■ EXERCISE AIM ■
The needed output is the run of lines below from the one containing "This screenshot has height=714, width=382." through the one containing "The height and", copied exactly and free of pictures.
─── RECORDS TO USE
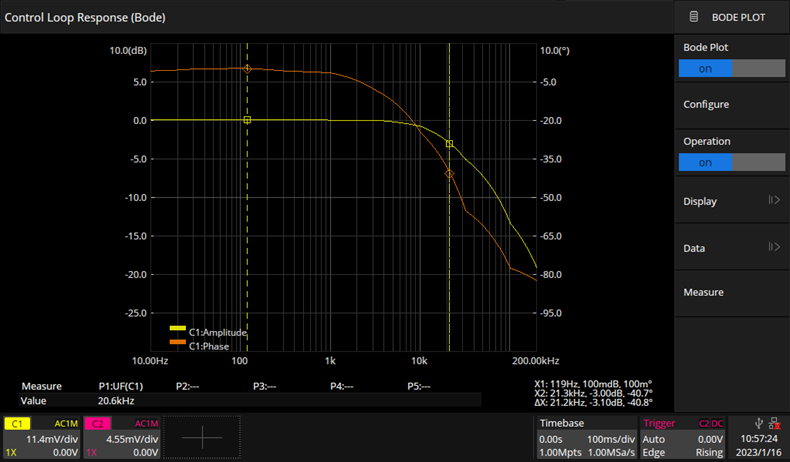790x462 pixels.
Task: Expand the Data submenu
Action: tap(731, 248)
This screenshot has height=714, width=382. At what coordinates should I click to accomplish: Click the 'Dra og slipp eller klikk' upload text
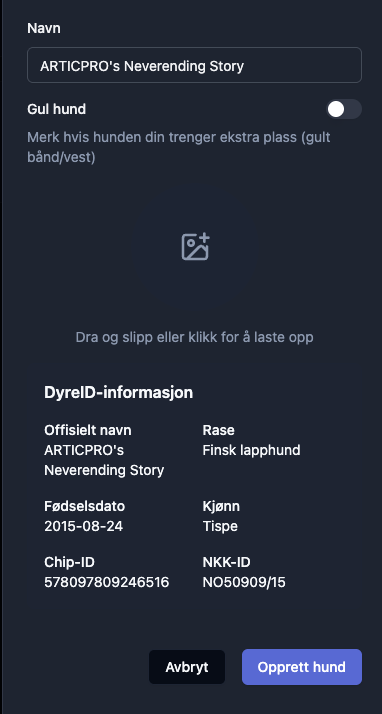click(x=194, y=337)
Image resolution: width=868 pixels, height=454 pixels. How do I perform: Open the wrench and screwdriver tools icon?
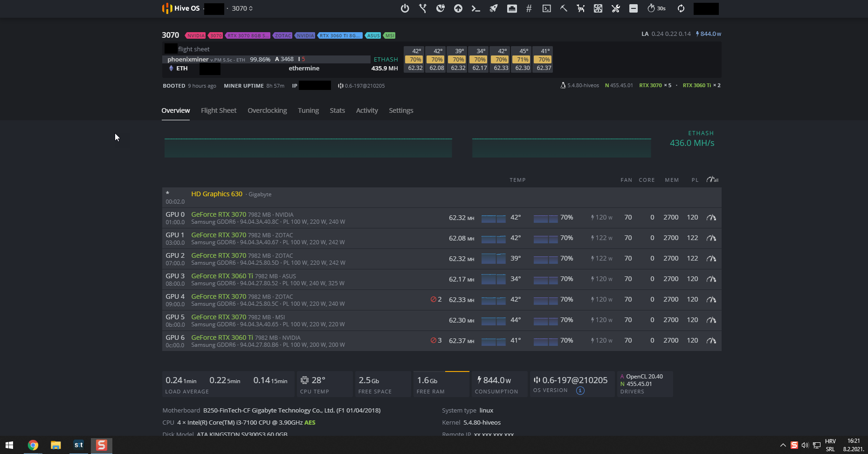click(x=616, y=8)
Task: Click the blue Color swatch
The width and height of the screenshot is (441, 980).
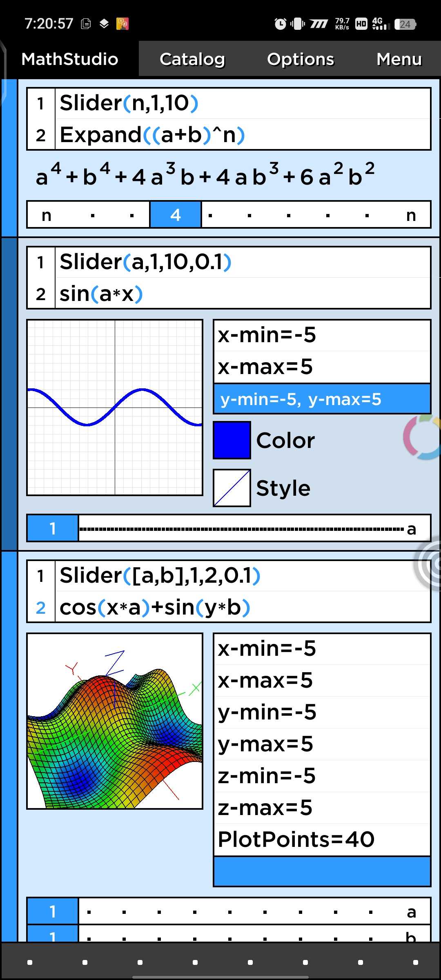Action: (x=232, y=440)
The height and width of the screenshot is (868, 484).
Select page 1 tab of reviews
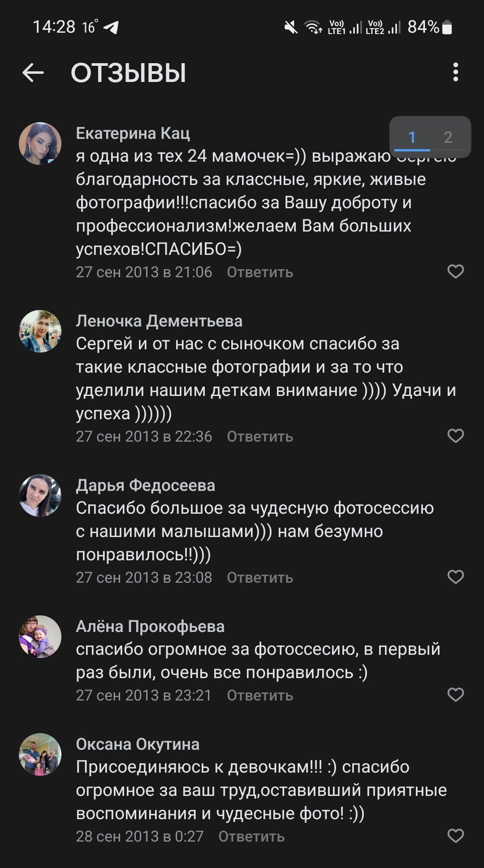pos(412,137)
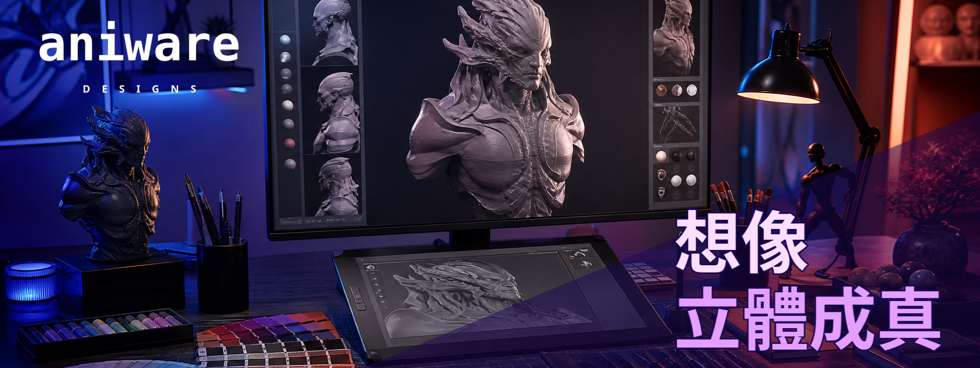Choose the cream sphere in left material column
Image resolution: width=980 pixels, height=368 pixels.
(287, 106)
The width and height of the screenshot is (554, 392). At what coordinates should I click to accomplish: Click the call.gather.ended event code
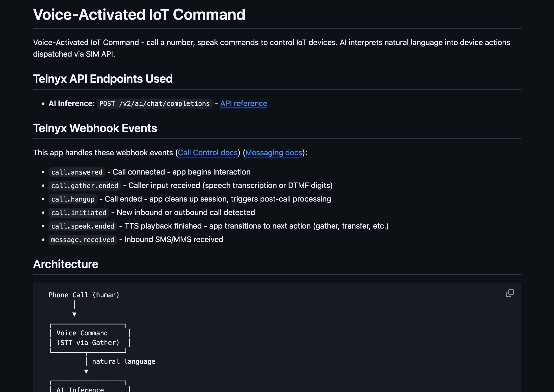[x=85, y=186]
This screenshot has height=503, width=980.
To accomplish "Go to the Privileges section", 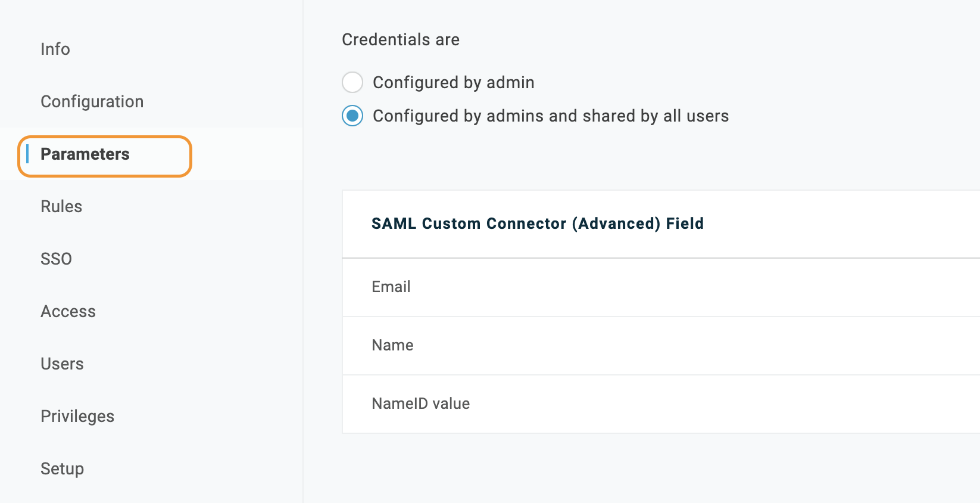I will click(77, 416).
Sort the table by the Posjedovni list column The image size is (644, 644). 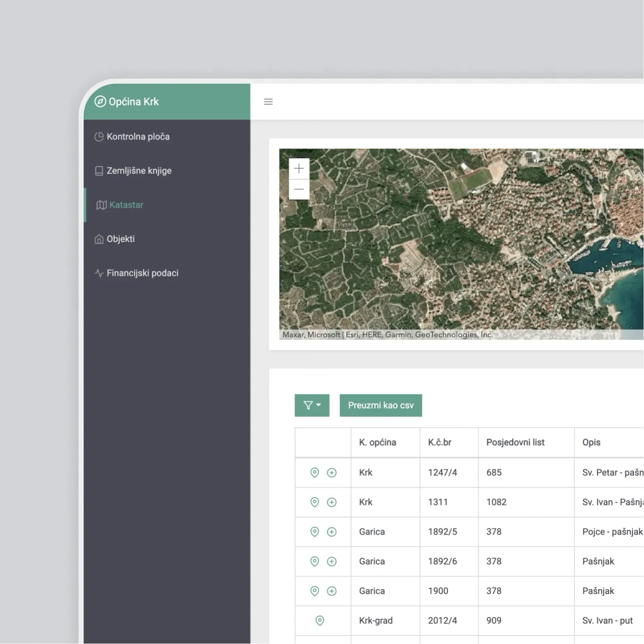coord(515,442)
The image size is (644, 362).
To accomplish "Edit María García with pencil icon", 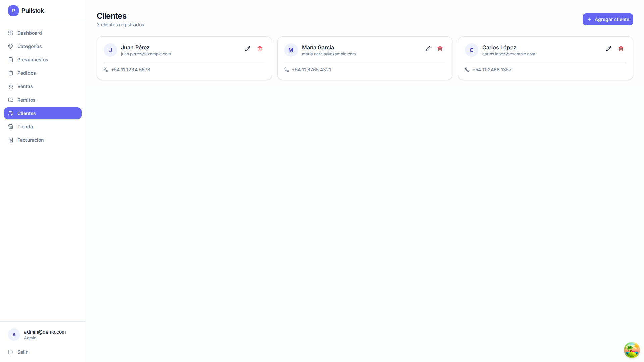I will pos(428,49).
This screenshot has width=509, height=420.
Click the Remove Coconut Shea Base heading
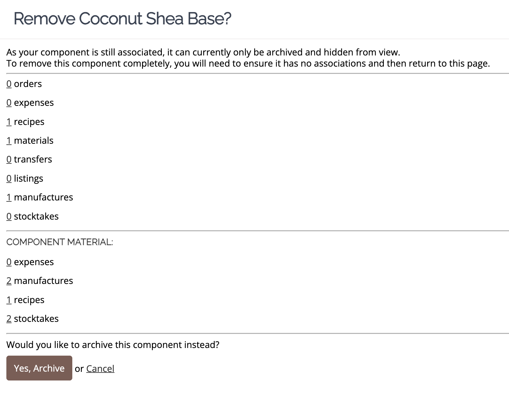tap(122, 18)
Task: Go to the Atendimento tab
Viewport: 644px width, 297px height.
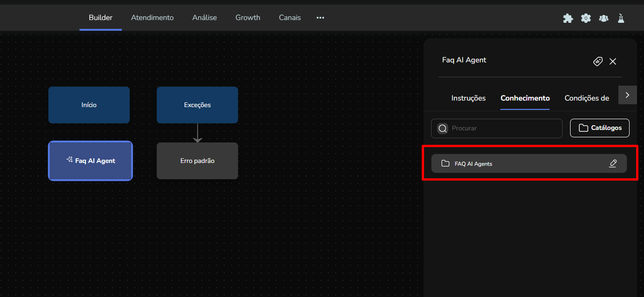Action: (152, 18)
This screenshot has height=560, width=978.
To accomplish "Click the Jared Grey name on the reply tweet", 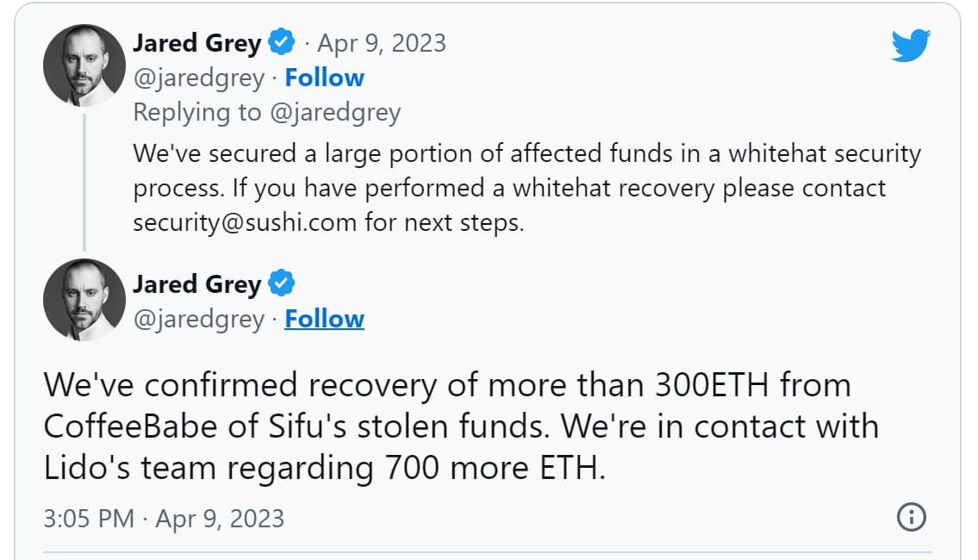I will [196, 43].
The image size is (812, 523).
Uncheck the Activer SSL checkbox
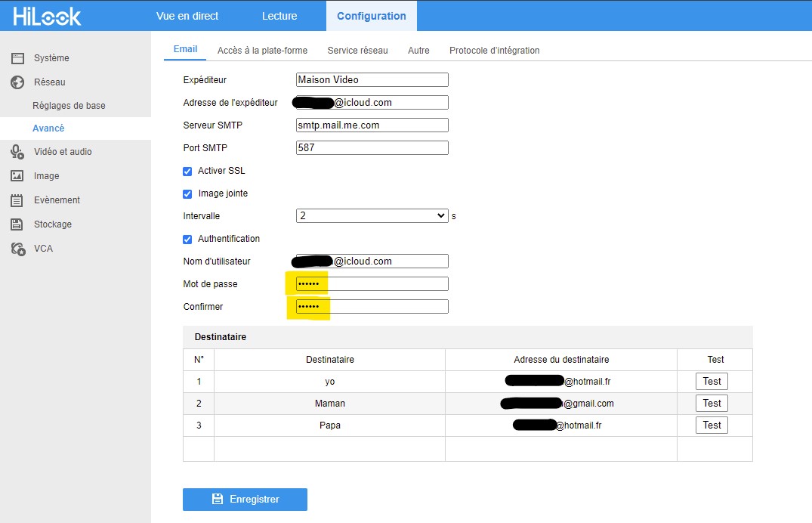[x=187, y=171]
──────
■ SOLUTION FOR THIS EXERCISE ■
This screenshot has height=714, width=382. At what coordinates should I click to accomplish: Click the 'Dra og slipp eller klikk' upload text
click(x=194, y=337)
Image resolution: width=868 pixels, height=454 pixels. How do I perform: Open the wrench and screwdriver tools icon?
click(x=616, y=8)
Task: Click the blue Color swatch
The width and height of the screenshot is (441, 980).
Action: (x=232, y=440)
The height and width of the screenshot is (868, 484).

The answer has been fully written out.